In last month's issue of Borland C++ Developer's Journal, we showed how you could apply a Model/View/Controller (MVC) design to a command-line DOS program using version 3.1 of the Borland C++ compiler (C++ Design - Implementing a Model-View-Controller design in C++). In that article, we migrated our example application to the TurboVision application framework in order to show how an MVC design could add portability to your applications.
However, a TurboVision application determines for itself how it will handle events, draw windows, and so forth. Moving a DOS or TurboVision application to the Windows platform can be difficult because Windows handles some of these issues for you.
In this article, we'll show how you can use the view classes
that are part of version 2.0 of the ObjectWindows Library (OWL)
to simplify migrating an MVC design to an equivalent Windows application.
In addition, we'll describe some new model classes you
can create that will be compatible with the DOS and TurboVision
versions of the application.
A common approach to using an application framework like TurboVision or OWL is to derive new display classes from the ones the framework provides. For example, if you want to display a dialog box in an OWL application, you can derive a new class TMyDialog from the TDialog class and then create data members for each of the TButton, TEdit, or TListBox objects that will appear in the dialog box.
One advantage of this approach is that it lets you easily access the individual display objects inside member functions of the TMyDialog class.
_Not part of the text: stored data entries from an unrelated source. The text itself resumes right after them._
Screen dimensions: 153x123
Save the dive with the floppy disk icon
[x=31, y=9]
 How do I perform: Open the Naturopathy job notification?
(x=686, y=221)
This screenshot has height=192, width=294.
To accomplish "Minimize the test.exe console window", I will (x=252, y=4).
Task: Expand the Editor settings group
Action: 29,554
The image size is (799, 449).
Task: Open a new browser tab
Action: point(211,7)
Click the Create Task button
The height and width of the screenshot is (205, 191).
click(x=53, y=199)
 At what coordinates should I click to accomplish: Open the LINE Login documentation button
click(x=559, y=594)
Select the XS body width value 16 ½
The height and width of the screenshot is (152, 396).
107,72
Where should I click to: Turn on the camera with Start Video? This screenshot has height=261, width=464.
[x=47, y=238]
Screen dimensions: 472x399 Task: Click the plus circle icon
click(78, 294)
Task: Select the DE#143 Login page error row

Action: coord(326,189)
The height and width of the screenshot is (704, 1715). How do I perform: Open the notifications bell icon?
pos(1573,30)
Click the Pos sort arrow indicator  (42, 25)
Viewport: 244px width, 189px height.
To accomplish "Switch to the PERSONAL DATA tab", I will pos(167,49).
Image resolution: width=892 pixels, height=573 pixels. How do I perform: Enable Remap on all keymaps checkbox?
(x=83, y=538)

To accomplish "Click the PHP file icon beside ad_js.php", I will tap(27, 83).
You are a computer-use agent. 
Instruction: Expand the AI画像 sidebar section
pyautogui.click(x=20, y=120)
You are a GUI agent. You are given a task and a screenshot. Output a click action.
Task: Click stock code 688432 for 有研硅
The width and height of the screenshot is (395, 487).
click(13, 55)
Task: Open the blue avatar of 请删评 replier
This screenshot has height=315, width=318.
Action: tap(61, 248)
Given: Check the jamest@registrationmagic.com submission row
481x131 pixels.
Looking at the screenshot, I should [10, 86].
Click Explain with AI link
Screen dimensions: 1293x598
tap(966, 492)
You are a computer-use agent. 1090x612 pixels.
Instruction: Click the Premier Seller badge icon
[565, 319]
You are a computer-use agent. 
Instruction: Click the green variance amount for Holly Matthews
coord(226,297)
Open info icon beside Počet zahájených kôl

However, if you're not going to change the behavior of the dialog box itself (for example, what happens when you double-click on an item in the dialog box's list box), you may not need to create the TMyDialog class.
In this case, instead of deriving a new class from the TDialog class, you can simply add the individual display objects to a standard TDialog object. Using the existing display classes this way has at least two advantages.
The most obvious advantage of using the existing classes is that Borland has already tested and debugged them. If you derive your own classes from the OWL classes, you may need to perform extensive testing to confirm that your additions or changes haven't introduced bugs.
A more subtle advantage is that you won't be able to place in the view classes functionality that truly belongs in the controller classes. If, for example, you decided to create the TMyDialog class, you might be inclined to override some of the initialization functions from the TDialog class in order to preset values in the various display objects that appear in the dialog box.
If you use the existing OWL classes, you'll have to use the transfer buffer mechanism that Borland provides for the TDialog class to initialize the dialog box's display objects. (For more information on initializing a dialog box from a transfer buffer, see ObjectWindows 2.0 - Using transfer buffers with OWL 2.0 list boxes) By initializing the view objects from the corresponding controller class, you'll have successfully transferred the MVC design technique to your OWL application.
Now, let's migrate the CARS.EXE TurboVision application
from last month's article to an OWL 2.0 application for
Windows. We'll use the previous model and view classes
for this application and change only the implementation of one
member function from the controller class.
One benefit you'll see from using an MVC design in your programs is that it tends to isolate the model classes from changes in the view and controller classes. In this example, we'll reuse the AUTOMOBI.H header file from last month. For your convenience, this file appears in Listing A.
Listing A: AUTOMOBI.H
class Automobile
{
char make[20];
char model[20];
int year;
public:
Automobile(char* ma, char* mo, int ye)
{ strcpy(make, ma);
strcpy(model, mo);
year = ye; }
char* getMake()
{ return make; }
char* getModel()
{ return model; }
int getYear()
{ return year; }
};
class CarViewController
{
Automobile** array;
public:
CarViewController(Automobile** ar) :
array(ar) { }
void displayModel();
};
To begin, launch the Borland C++ 4.0 Integrated Development Environment (IDE). If necessary, choose New from the File menu and enter the code from Listing A. (If you still have the file from last month, you won't need to re-enter it, but you'll need to copy it to the \CARS3 directory.) When you finish entering the code, choose Save from the File menu, enter AUTOMOBI.H in the Save File As dialog box, and then click OK.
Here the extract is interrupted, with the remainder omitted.